■ Provided text ■
━━━━

Tyler’s mother guides him across Chromakopia, even if her voice notes often just summarize the content of the songs. The exception is the devastating “Like Him,” in which Tyler questions if he’ll end up just like his estranged father and his mom suggests the truth is more complicated. “He’s always wanted to be a father to you. … He’s a good guy,” she tells him. That line is a major plot twist in the Tyler, the Creator lore: For over a decade, he’s blasted his dad for being absent. “Dad isn’t your name, see ‘faggot’’s a little more fitting/Mom was only 20 when you ain’t have any fucks to spare,” he rapped on 2013’s “Answer.” This revelation, paired with the pregnancy scare in “Hey Jane,” illuminates why he’s been thinking so much about fatherhood. “Boy, you selfish as fuck, that’s really why you scared of bein’ a parent,” he admits on the self-diss track “Take Your Mask Off.” Few things are more humbling than seeing yourself in someone who, up until this point, existed only as a villain to you.

Trips to Manila were flexes on Call Me When You Get Lost, but on Chromakopia, Blackness is a status symbol. Tyler is a Kendrick and Jay-Z fan—performing at this summer’s Ken and Friends Juneteenth show and rapping over a 4:44 instrumental in 2017—so he was bound to rap about white supremacy someday. Surprisingly, the man who once declared that he wrote music for “white kids with nigger friends who say the n-word” nails it on “I Killed You.” The song starts off as an interpolation of the children’s ditty “Wheels on the Bus” but morphs into an interrogation of Western beauty. Drums that sound like a djembe and intermittent horns wouldn’t be out of place in a New Orleans street parade. Tyler, flute in hand like the Pied Piper, urges Black people to embrace their kinks, dark skin, and other features that the world tries to stamp out: “You the room, baby, they the motherfucking elephant.”

Black women rappers seem to remind Tyler there’s more to making music at 33 than uber-serious lyrics. “Give a fuck ’bout pronouns, I’m that nigga and that bitch,” he raps on album standout “Sticky,” featuring GloRilla and Sexyy Red. The beat is simple; it sounds like he hired a live step team to record background vocals. You can tell he’s just elated to be with the girlies and the refrain is destined to cling to your hippocampus. Tyler is an amazing rapper when he wants to be, even on cartoony beats like “Balloon” and “Thought I Was Dead.” Just like “STUNTMAN” on The Estate Sale, “Rah Tah Tah” channels the West Coast and Southern rap sound Tyler grew up on. “I’m a bona fide face seat, box muncher,” he says, making Munch sound like a position of authority.

For all of CHROMAKOPIA’s hitting-your-thirties ego death confessionals, it’s the braggadocious, Cherry Bomb-sounding tracks that really hit: “Thought I Was Dead,” “Rah Tah Tah,” “NOID,” and “Sticky.” His rejection of the past is understandable. “That version of T that you knew was a memory,” he says on “Tomorrow,” anticipating the critiques: “Who is that? You niggas get too attached to hear the theory.” Not too long ago, entire nations and commonwealths were terrified of Tyler because of his controversial lyrics. Then he started philosophizing and crooning about love and became a bit more brand-friendly. Few are as quick-witted in their raps as him, though. Fewer still have the kind of infectious arrogance that makes people want to bow down rather than roll their eyes.

━━━━

Stored data entries
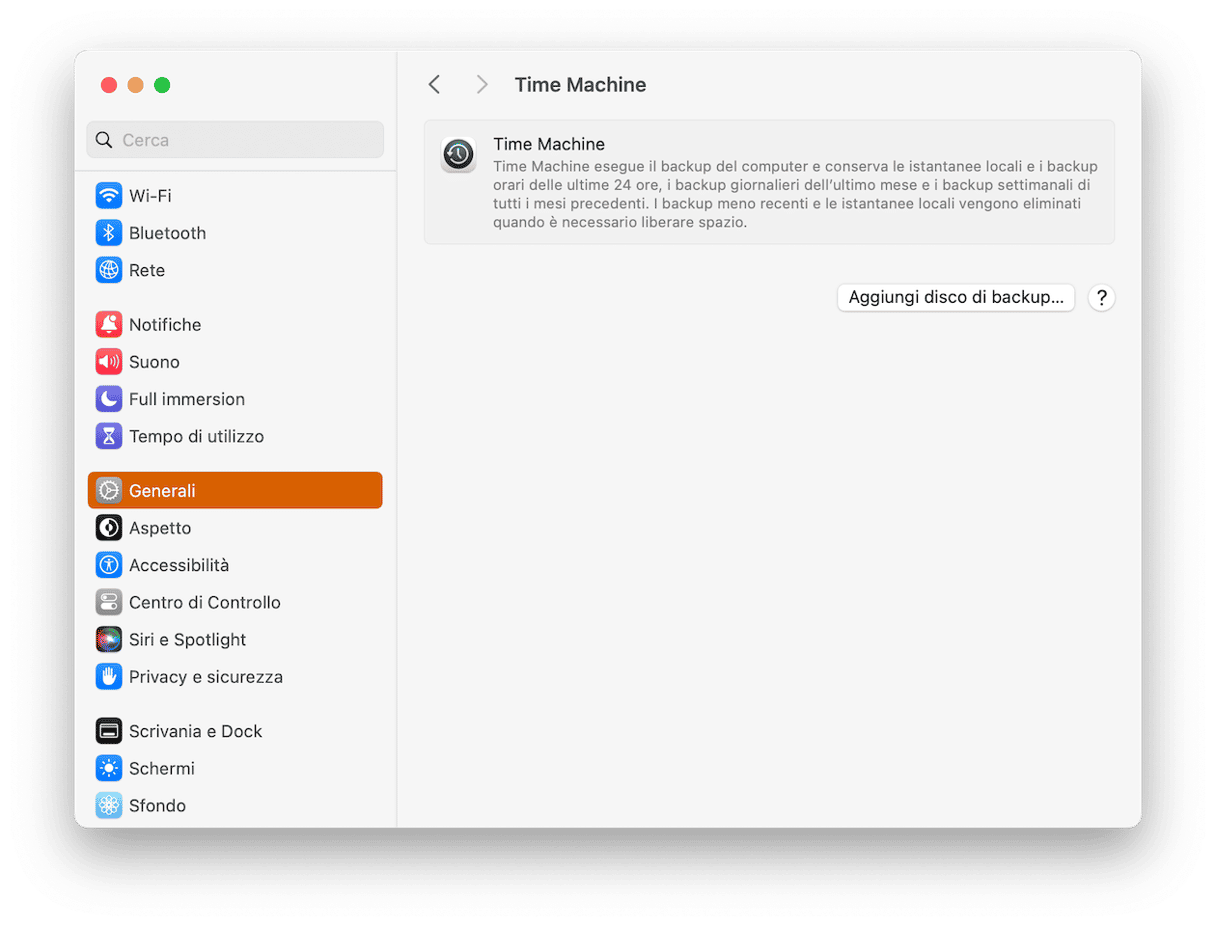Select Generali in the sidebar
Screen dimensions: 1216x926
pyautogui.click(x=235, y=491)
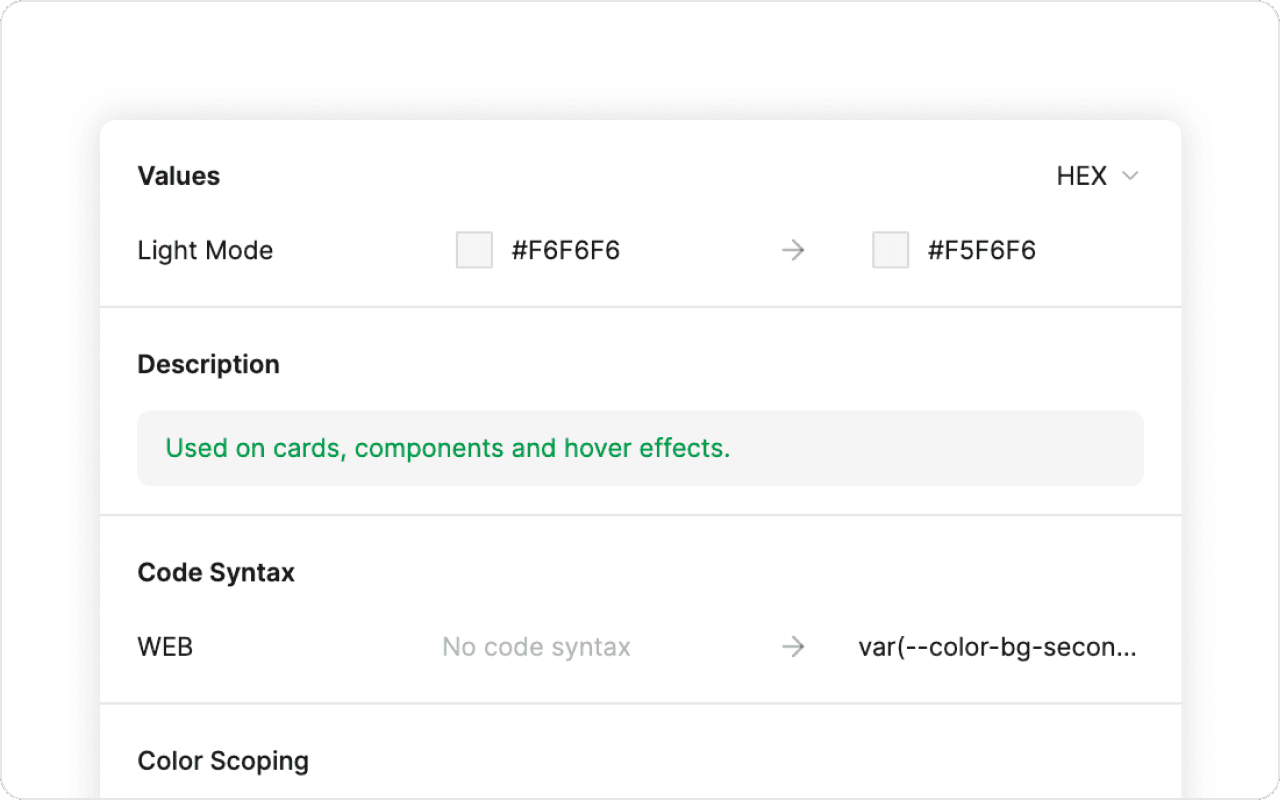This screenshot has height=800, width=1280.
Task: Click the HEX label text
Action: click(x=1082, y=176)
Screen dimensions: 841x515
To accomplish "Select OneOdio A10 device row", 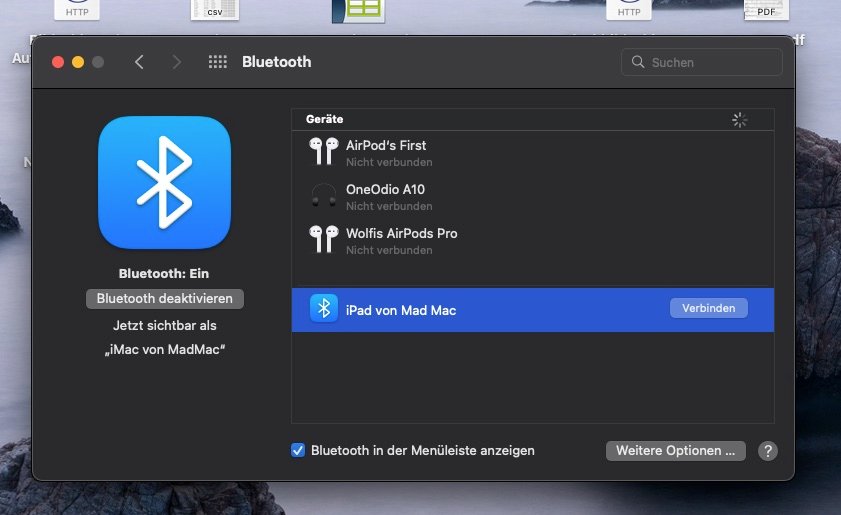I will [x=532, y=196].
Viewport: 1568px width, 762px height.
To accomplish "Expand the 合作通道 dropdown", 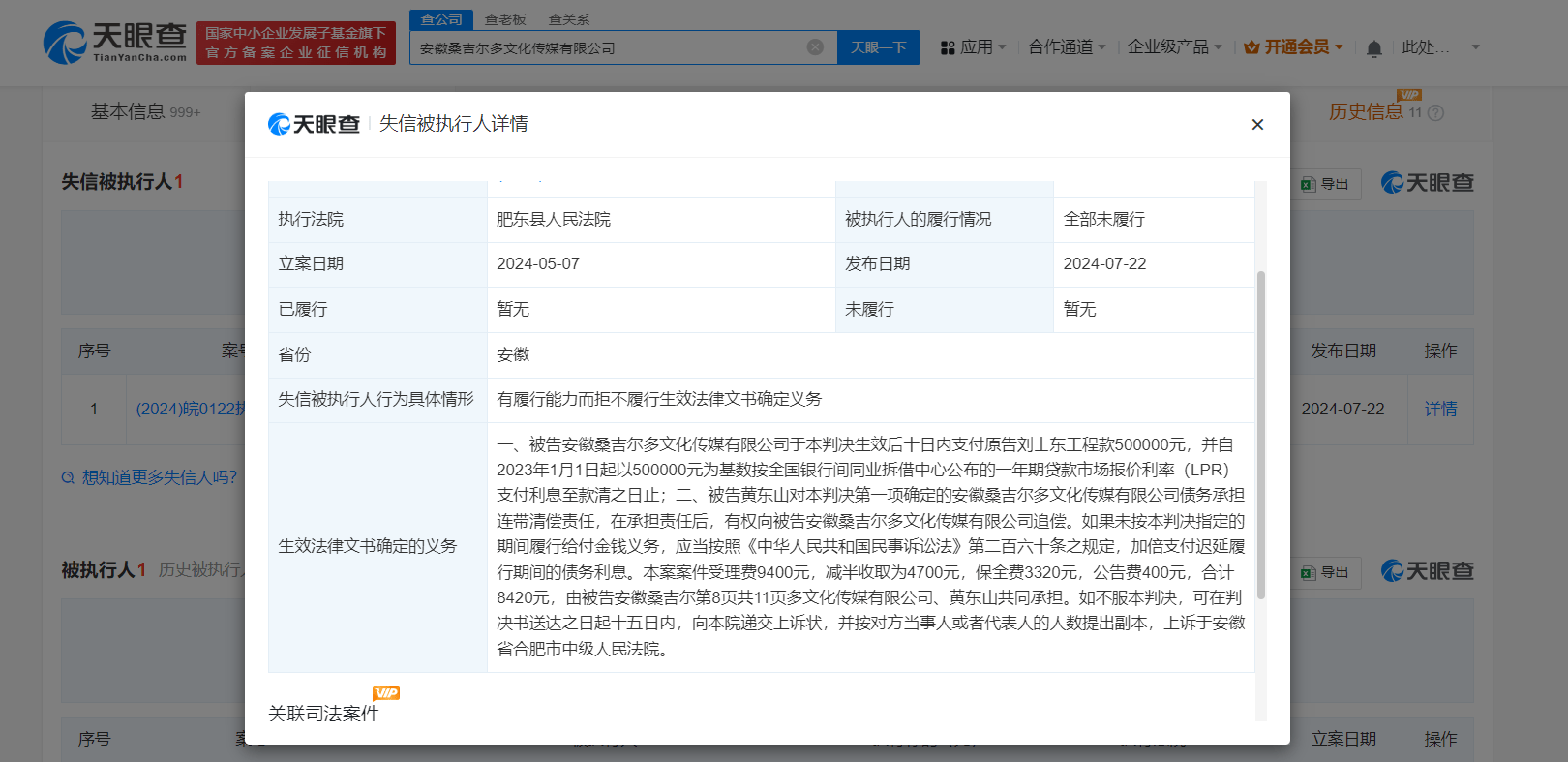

━━━━

■ What the task asks ■
Translate this sentence from the text on Chromakopia into Spanish: "Few things are more humbling than seeing yourself in someone who, up until this point, existed only as a villain to you."

■ Output for this exercise ■
Pocas cosas enseñan tanta humildad como verte a ti mismo en alguien que, hasta este momento, solo había existido para ti como un villano.